TASK TO COMPLETE:
Report how many lines of the following entries include the string "computer"; respond with the number alone.

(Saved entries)
::::

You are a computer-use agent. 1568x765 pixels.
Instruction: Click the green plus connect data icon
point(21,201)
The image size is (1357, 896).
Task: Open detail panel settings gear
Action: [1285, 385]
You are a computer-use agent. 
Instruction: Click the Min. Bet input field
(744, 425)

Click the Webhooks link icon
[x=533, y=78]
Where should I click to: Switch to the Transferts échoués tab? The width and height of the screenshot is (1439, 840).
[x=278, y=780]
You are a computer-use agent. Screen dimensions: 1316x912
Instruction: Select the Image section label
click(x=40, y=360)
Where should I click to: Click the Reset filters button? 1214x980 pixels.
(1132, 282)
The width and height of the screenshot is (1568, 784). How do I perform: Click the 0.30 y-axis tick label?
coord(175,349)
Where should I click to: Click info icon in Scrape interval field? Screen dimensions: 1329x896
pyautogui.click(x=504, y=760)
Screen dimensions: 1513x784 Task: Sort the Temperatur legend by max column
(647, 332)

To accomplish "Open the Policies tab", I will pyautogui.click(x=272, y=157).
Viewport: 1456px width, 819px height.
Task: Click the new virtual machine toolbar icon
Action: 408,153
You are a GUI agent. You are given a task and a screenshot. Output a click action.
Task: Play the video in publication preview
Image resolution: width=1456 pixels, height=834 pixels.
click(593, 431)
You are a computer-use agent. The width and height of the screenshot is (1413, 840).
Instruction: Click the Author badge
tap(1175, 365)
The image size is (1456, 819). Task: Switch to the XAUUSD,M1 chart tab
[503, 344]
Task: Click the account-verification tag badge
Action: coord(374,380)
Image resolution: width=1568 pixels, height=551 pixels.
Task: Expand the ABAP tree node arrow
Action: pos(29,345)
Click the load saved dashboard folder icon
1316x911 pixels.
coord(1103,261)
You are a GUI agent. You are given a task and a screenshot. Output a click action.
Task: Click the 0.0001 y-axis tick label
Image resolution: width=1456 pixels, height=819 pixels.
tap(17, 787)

::::

TASK SOLUTION:
4